Anyway, IMHO we should:
* Figure out how to get the util-linux implementation into Debian
proper.
* irqtop from util-linux should in some way become the future default,
as its probably what the user usually expects. The ruby-written
irqtop is only a niche tool written for analysing the performace of
the ipt_NETFLOW.ko iptables plugin kernel module. (But seems to have
been useful elsewhere, too, as probably shown by the fact that
util-linux added a similar tool, which is probably less focussed on
that one job. :-)
Regarding the ruby-written irqtop:
* It is currently endangered to be removed from testing by the
horribly outdated ruby-curses (
https://bugs.debian.org/958973) in
Debian which is also no more maintained; see
https://bugs.debian.org/cgi-bin/bugreport.cgi?bug=959115#10 and
https://bugs.debian.org/1009727 (Christian: I X-Debbugs-Cc'ed you on
#1009727 for that and because I know that you're also active in
Debian's Ruby packaging.)
* It has a higher popularity than I expected:
https://qa.debian.org/popcon-graph.php?packages=irqtop&show_installed=on&show_vote=on&want_legend=on&beenhere=1
Because I as user and Linux admin prefer having choice and because the
two irqtop implementations seem to rather different, I really would
prefer to keep the ruby-written irqtop in Debian nevertheless at least
for now.
My currently preferred variant (probably needs to be a bit more
polished) to go forward is:
* Renaming the current irqtop package (and binary) to irqtop-nf.

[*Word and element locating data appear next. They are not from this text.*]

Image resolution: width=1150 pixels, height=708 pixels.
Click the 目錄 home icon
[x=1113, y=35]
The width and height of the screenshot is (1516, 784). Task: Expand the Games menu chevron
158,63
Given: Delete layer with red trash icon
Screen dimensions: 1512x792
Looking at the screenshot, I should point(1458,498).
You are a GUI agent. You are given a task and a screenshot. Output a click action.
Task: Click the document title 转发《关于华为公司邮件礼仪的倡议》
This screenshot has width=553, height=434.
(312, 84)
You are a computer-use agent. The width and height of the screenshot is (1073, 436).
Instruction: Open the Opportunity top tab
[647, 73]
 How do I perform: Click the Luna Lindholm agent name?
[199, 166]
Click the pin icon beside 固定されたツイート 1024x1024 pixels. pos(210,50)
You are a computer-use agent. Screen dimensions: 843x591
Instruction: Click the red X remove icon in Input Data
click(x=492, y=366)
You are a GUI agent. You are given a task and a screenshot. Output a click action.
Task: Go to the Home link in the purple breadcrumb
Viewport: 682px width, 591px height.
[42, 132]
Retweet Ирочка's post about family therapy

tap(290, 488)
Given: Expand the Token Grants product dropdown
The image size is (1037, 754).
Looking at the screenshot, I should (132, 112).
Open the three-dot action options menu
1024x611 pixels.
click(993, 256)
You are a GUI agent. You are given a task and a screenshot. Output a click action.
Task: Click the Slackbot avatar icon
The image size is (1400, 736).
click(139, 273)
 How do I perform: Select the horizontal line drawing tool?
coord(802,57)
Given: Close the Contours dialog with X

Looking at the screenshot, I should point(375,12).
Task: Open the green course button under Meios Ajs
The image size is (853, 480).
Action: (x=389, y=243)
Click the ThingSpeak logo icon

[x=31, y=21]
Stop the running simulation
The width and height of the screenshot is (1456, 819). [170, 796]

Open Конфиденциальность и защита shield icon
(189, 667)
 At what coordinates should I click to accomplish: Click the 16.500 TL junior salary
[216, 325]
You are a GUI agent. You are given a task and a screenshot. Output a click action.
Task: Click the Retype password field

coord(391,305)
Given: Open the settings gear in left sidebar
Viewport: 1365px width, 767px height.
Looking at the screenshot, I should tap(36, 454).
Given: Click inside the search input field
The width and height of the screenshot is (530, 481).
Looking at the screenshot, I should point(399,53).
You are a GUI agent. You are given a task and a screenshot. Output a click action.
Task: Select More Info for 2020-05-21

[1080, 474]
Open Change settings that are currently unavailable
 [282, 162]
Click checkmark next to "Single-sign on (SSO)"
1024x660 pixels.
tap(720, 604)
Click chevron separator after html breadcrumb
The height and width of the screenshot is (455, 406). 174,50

* Making a "irqtop" a transitional package which pulls in either
irqtop-nf or util-linux-extra , i.e. has a
Depends: irqtop-nf | util-linux-extra
in its control file. That way those who upgrade automatically get
the same implementation as before. But those who look at the package
see that there are two choices.
* After the Bookworm release, the "irqtop" package should be removed
and provided by the util-linux-extra package, so that those who do
"apt install irqtop" actually get the more expected implementation
from util-linux.
* I think we should also try to use /etc/alternatives/irqtop +
update-alternatives with irqtop from util-linux-extra having the
higher priority so that those who install both, get the probably
more expected util-linux-extra's implementation by default.
In case you agree, I'd upload an updated iptables-netflow source
package to Debian Experimental implementing these changes so we can
cross-installability and upgrade paths.